Today I’d like you to meet the only animatronics in Toontown. These lovely ladies may not look like much, but when it comes to three-dimensional moving figures, they’re all you’re gonna get. Everything else is either a statue, a painting, or some college kid in a foam rubber suit.
These gals aren’t that hard to find. If you ride Toontown’s only ride, you walk right by them in line. In fact, if you actually keep your eyes open while riding Barnstormer (yes, for all 60 seconds of ride time), you may spot them come to life. For the most part, these chicks are sedate little hens. It’s only when some dippy dawg in his serpentine plane comes crashing through their barn that they start to squawk. But they settle down right quick and go back to a life of an occasional cluckiness.
The more you study them, the more out of place they seem — not because they’re bad, but because they seem too good for a ride like Barnstormer. They have realistic chickeny head movements, a nice covering of feathers, and there’s quite a few of them. In a ride whose other big themed element is a giant plastic propeller on the front of a rollercoaster, they really stand out as being top notch.
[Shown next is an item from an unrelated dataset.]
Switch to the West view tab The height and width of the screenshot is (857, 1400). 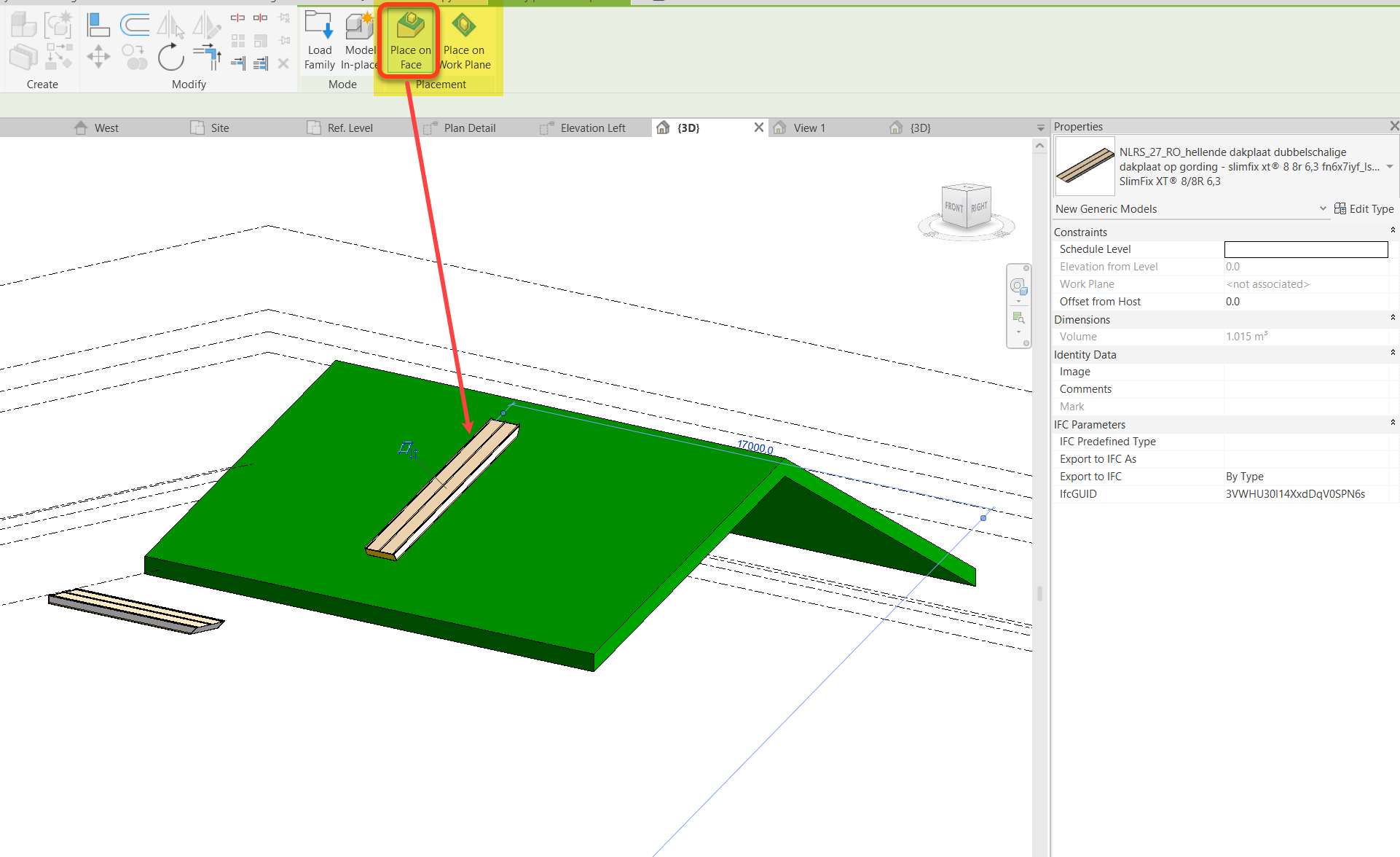107,128
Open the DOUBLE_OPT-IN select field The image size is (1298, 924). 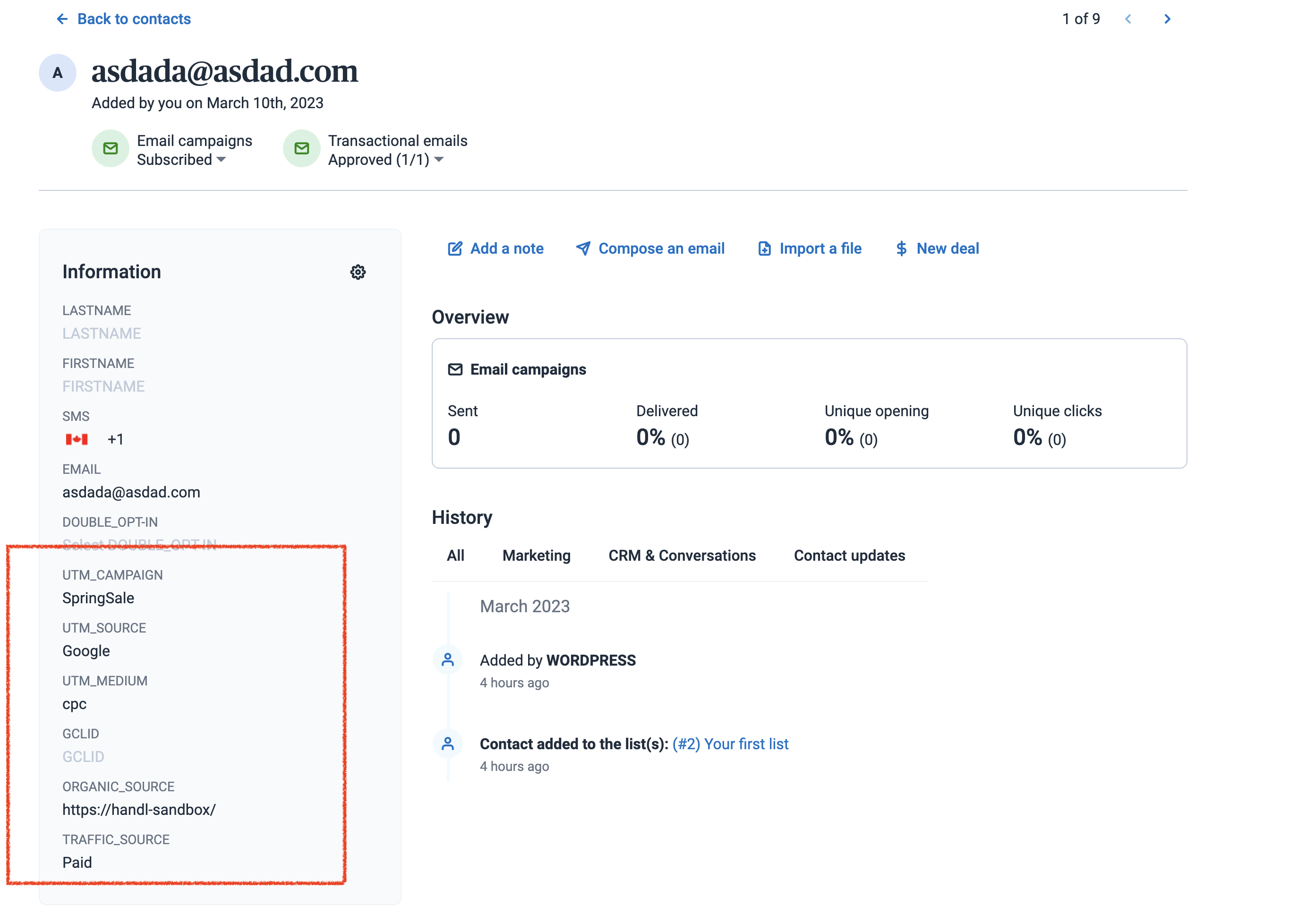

There’s even a modest theme park joke. It’s difficult to spot in the photo below, but see that little hatch to the left? It’s labeled “Chicken Exit,” something that many parks around the country provide for guests who at the last minute are suddenly too scared to ride. Even our beloved Haunted Mansion has one of these. It’s a cute little set piece. What’s it doing here?
One may recall that Barnstormer was part of the big Toontown Fair redesign of Mickey’s Starland, back in the late 90s. The late 90s was a strange time for Disney management. They were starting to emphasize characters and thrill rides rather than intricate story-based attractions Character greeting spots were popping up everywhere. Older, unfamiliar faces like Mr. Toad were giving way to monster franchises like Winnie the Pooh. It seemed you couldn’t eat breakfast anywhere on property without a $25 price tag and a princess shoving her way into the booth next to you. Over in Epcot, classic rides like Horizons and World of Motion were being torn down and gutted to make way for thrilling GM commercials.
But apparently, there were some folks who thought that there was still a bit of life left in these quaint old omnimover rides. As Test Track took form over in Future World, someone took a look at one of the old World of Motion show scenes — the famous “World’s Largest Traffic Jam” — and came up with a way to preserve a little bit of Disney history.